**Text passage:**
+++
I like travelling by train and Indian Rail is no exception. I'm sat on one now and I've just seen 4 kids washing themselves in a river jumping and waving manically at the sight of us. You see some amazing stuff. However, after the comparative luxury of our european sleeper (see The Joy of Sleeper Trains) Indian sleepers make you want to dettol yourself - inside and out.
Before I talk through the odds and sods of our experiences on Indian Rail I should say that we were warned, by at least 2 trustworthy individuals, the only way to travel in this country is in 1st Class. We've been on 8 significant train journey's (nine hours or more) and this is our breakdown:
1st Class – 2 times
2nd Class – 3
3rd Class – 2
4th Class – 1...
So we've only got ourselves to blame. That and the fact that trains book up so early in advance that we'd find a waiting list of 40 people for seats on trains we had to get on. The difference in classes comes down to three things; 1) number of people in your carriage 2) cleanliness (what would be the point in cleaning the whole train?) and 3) privacy.
Our time in 4th class – or sleeper as it is known – was particularly gruesome. For most of that journey the long suffering Chloe bore the expression of someone who had just swallowed a worm. Incidentally, before I forget, and perhaps providing some sort of context, we met this couple and the bloke told me how his girlfriend had instructed him not to go to sleep and watch to his girlfriend throughout the night. That was in 2nd class.
The actual sleeping part of the journeys has its drawbacks. Some people just go flat out from the start of the journey to the end regardless of time of day. Some opportunists will take a free bed so when you get on – normally in the early hours of the morning – there is some random fella in your bed. And in your fresh sheets too. Nice. When I do get a bed its normally 6 inches too short so my legs stick through the curtain (no walls outside of 1st) that separates our cabin and the corridor. Most people fail to spot my protruding leg so during the night people are regularly attempting to walk through it. Comfy. Its an experience no doubt about it.
The tea and coffee wallah's are my favourite part of the journey. They're great and generally in good spirits. They scurry around, back and forth, every 2 minutes offering their small cups of deliciously sweetened caffeine goodness. It goes a bit like this. You hear “chai, chai, chai” or “corrfee, corrfee, corrfee” in the distance. By the time they have reached your seat you've heard the chant 20-30 times. Given the regularity of their visits this is the soundtrack to your journey. When they get to you have two choices. One – ignore completely (easiest); two – take a cup at 7p a go; three – politely pass up the brew (error). Any interaction, verbal or non-verbal, is a sign of interest. Their chant takes on an extra dimension.
+++
**Directives:**
**1.** Answer these questions about the Indian Rail blog post:
(a) How many significant train journeys of nine hours or more did the travelers take?
(b) By what other name is 4th class known?
(c) What does one cup from the tea and coffee wallahs cost?
**2.** Transcribe the part of the Indian Rail blog post that opens with the words "The actual sleeping" and closes with "doubt about it.".
**3.** Can you rewrite the Indian Rail blog post paragraph beginning "The actual sleeping part of the journeys" as a short list that keeps its main facts?
The data from here on has no connection to the Indian Rail blog post.

**Information supplied:**
+++
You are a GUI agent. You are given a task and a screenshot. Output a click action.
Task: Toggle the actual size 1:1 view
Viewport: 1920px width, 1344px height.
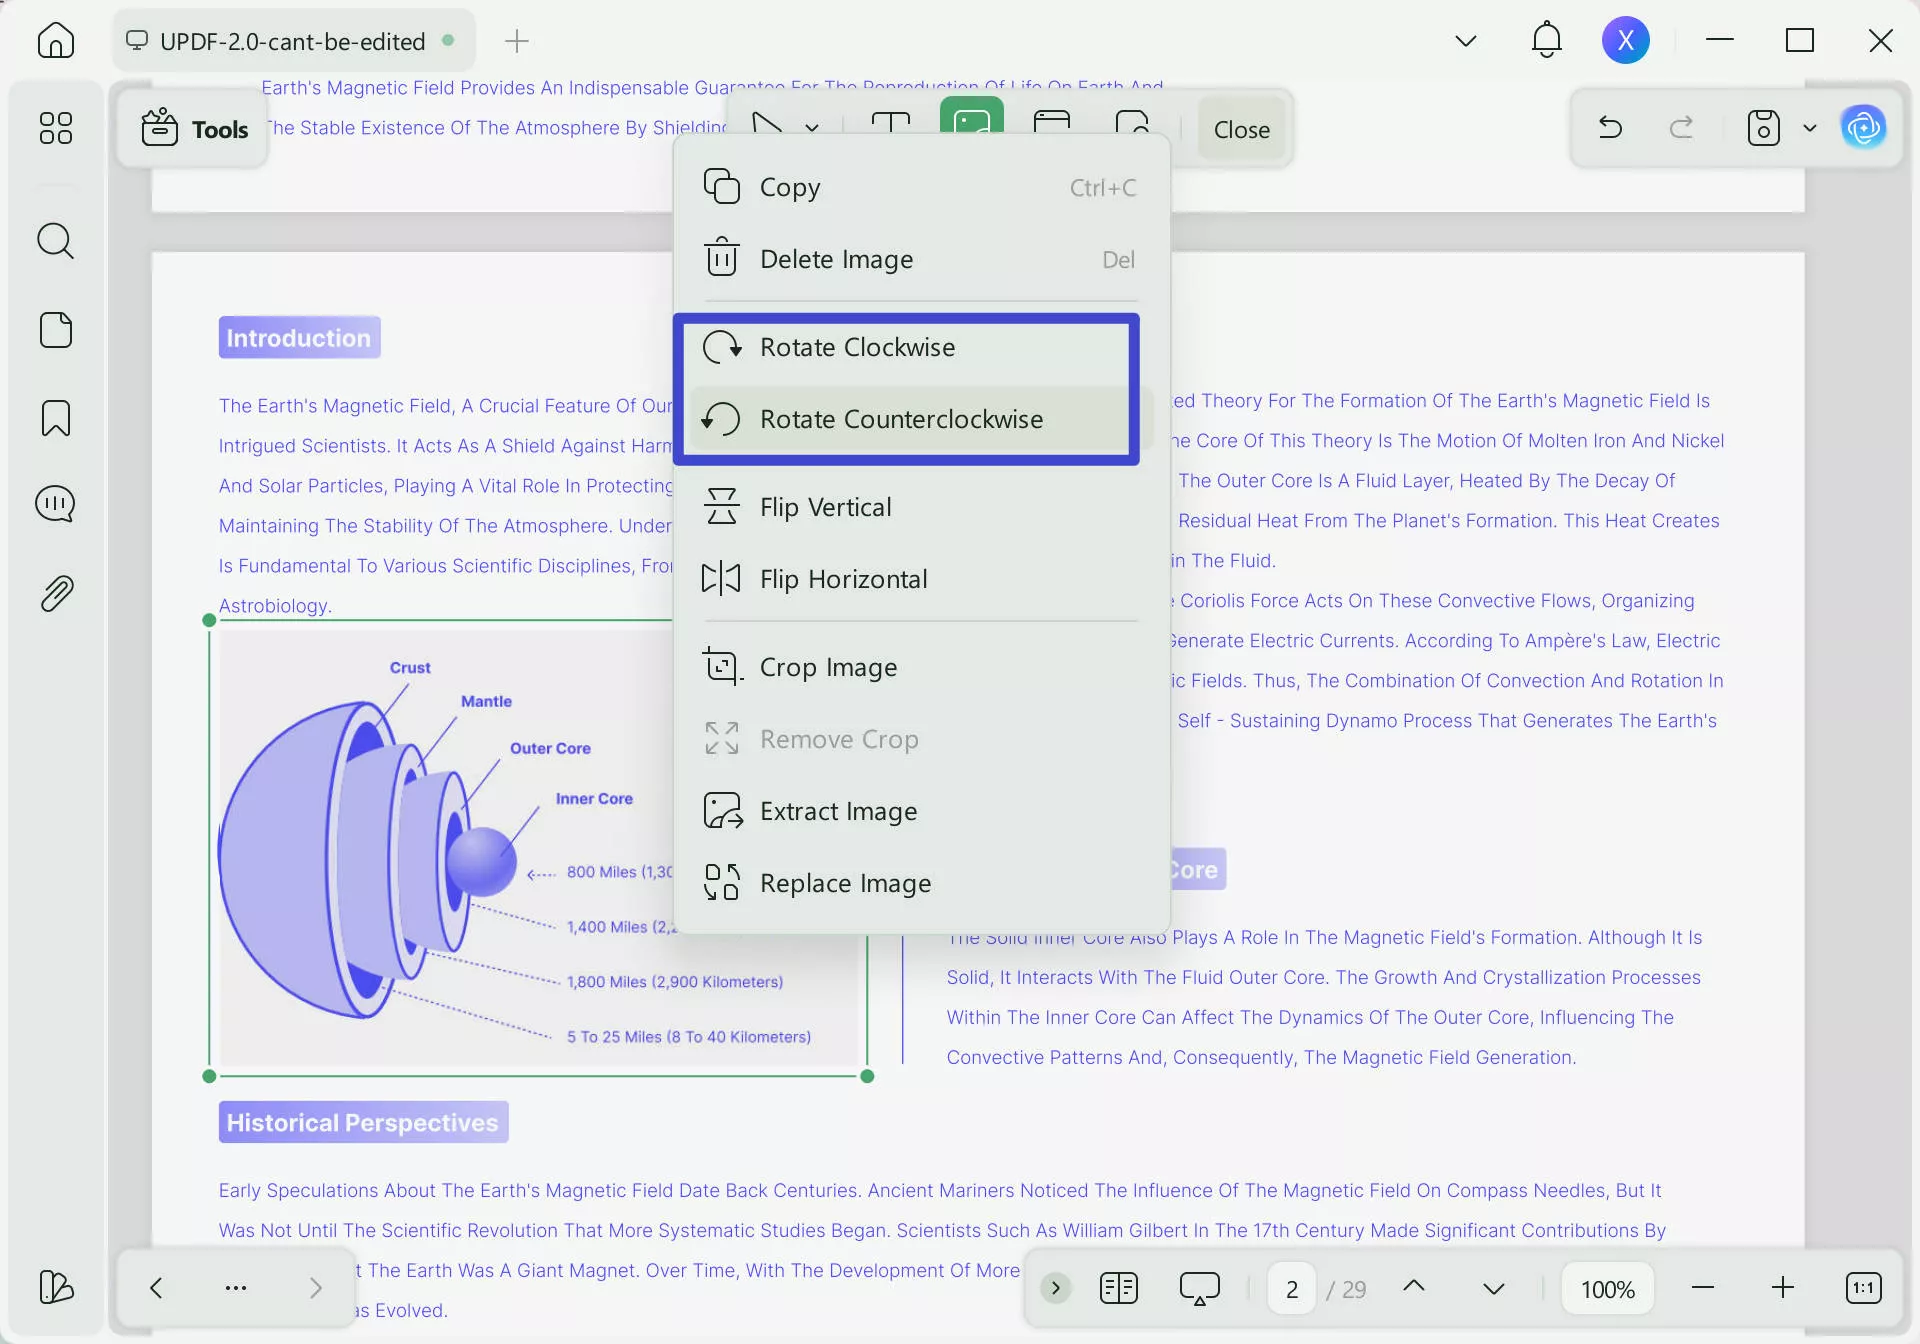click(x=1863, y=1288)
+++
**Solutions for each task:**
**1.**
(a) 8
(b) Sleeper
(c) 7p

**2.**
The actual sleeping part of the journeys has its drawbacks. Some people just go flat out from the start of the journey to the end regardless of time of day. Some opportunists will take a free bed so when you get on – normally in the early hours of the morning – there is some random fella in your bed. And in your fresh sheets too. Nice. When I do get a bed its normally 6 inches too short so my legs stick through the curtain (no walls outside of 1st) that separates our cabin and the corridor. Most people fail to spot my protruding leg so during the night people are regularly attempting to walk through it. Comfy. Its an experience no doubt about it.

**3.**
- Some passengers sleep from the start of the journey to the end, whatever the time of day.
- Opportunists take free beds, so on boarding (usually in the early hours) a stranger may be in your bed and fresh sheets.
- The writer's bed is usually 6 inches too short, so their legs stick through the curtain between cabin and corridor. Outside 1st class there are no walls.
- Most people miss the protruding leg, and during the night they keep trying to walk through it.